I recommend to get some graph paper and a protractor to draw out paths of the yacht.
Draw two axes on the paper as a cross and label the centre O, the axis going upwards as N(north), then E,S,W for the other three axis directions.
The yacht first travels in a general south-westerly direction for 15km and then turns north-westerly and travels for a further 17km.
It actuall goes 22 degrees south of due west for 15km and then 27 degrees north of due west for 17km. So the sum of these two paths with be a little bit north of due west from the origin O.
If you draw these two paths and another path from O to the destination you will have a triangle.
The easiest way to calculate the angle of the last line from O to the destination and to calculate the distance of that line is to "resolve" the two original vectors into vertical and horizontal components. You then add the two horizontal and two vertical components together to get a horizontal and vertical component of the vector that you are looking for.
The length of the vector will be the hypotenuse of the right-handed triangle formed by the horizontal and vertical vector sum components.

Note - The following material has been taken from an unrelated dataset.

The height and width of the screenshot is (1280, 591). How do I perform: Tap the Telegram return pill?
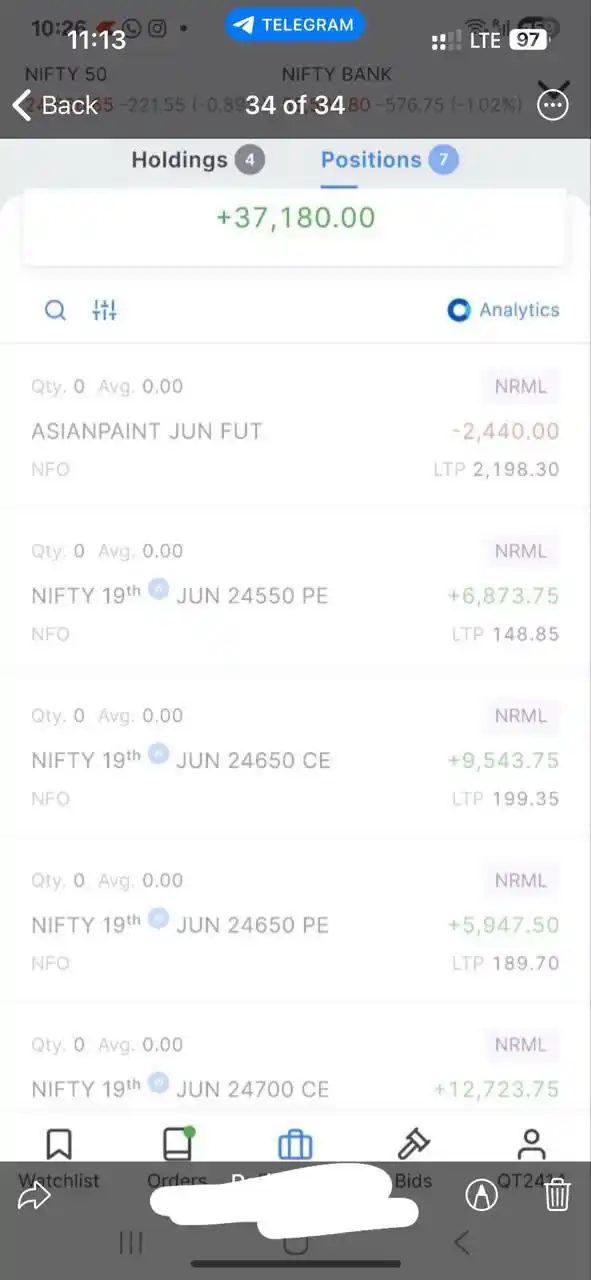tap(295, 26)
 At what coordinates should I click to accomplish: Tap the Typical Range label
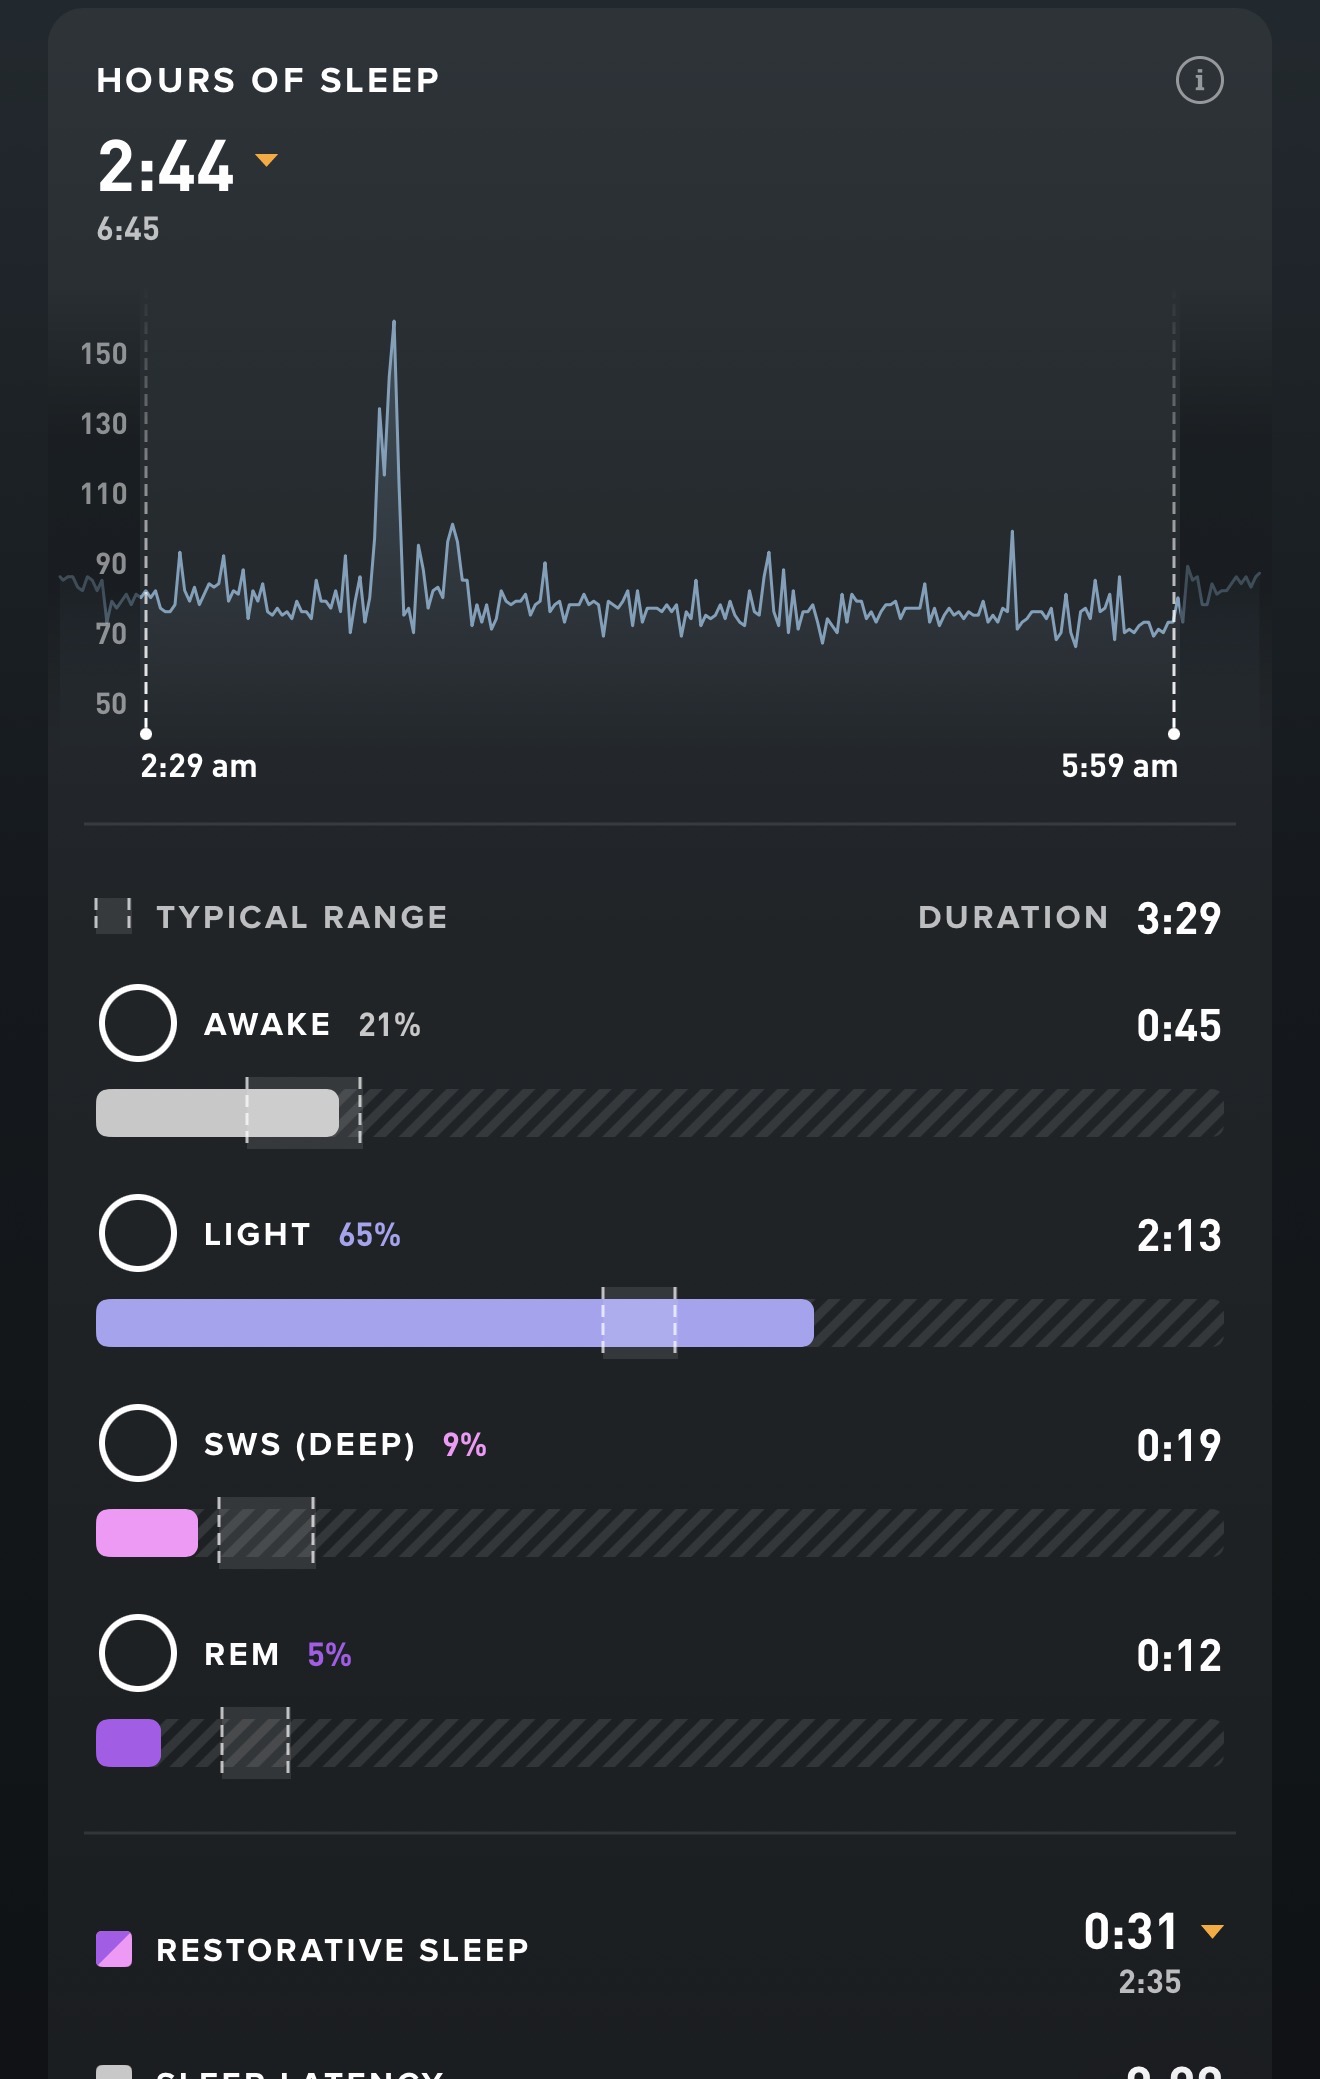[x=302, y=917]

The angle from the westerly horizontal will be the inverse tangent of the vertical component/horizontal component plus 270 degrees to get you in the right quadrant of the graph from O (due north being zero degrees).

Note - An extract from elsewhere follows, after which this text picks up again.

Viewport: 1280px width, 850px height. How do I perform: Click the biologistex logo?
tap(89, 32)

The particle question is even easier because you are already given the horizontal and vertical components of the particle position. In this case just draw cross axes on the graph paper and lable them as before N->i, E->j, S->-i, W->-j
Count squares in direction -i and j for the first vector to get the start position. From that position count squares in directions i, j for the second vector to get a new position. Now repeat the second step from this new position 13 times to give a total of 14 second at that speed.
Again you need to add up all the horizontal and vertical components. In this case you don't need to calculate the hypotenuse because the question asks for the final position which will be ?i, ?j
The ?s will be the sums of horizontal (j) and vertical (i) components which is the total number of squares you count in i and j directions.
2006-08-01 17:06:51 · answer #2 · answered by Anonymous · 0⤊ 0⤋
1) use the cosine law
http://ilearn.senecac.on.ca/learningobjects/MathConcepts/CosineLaw/main.htm
You know b,c and A. Solve for a.
It helps to draw it.
Now that you know a, you can use the sine law
http://ilearn.senecac.on.ca/learningobjects/MathConcepts/SineLaw/main.htm
To solve for the angle off of the original course.
2) break it into components. If I understand correctly (and it has been a while) you would move 14 times the vector. Just add the i and j components. So i position would be -7+14*5 j would be 15-8*14.
2006-08-01 17:21:11 · answer #3 · answered by TRE 3 · 0⤊ 0⤋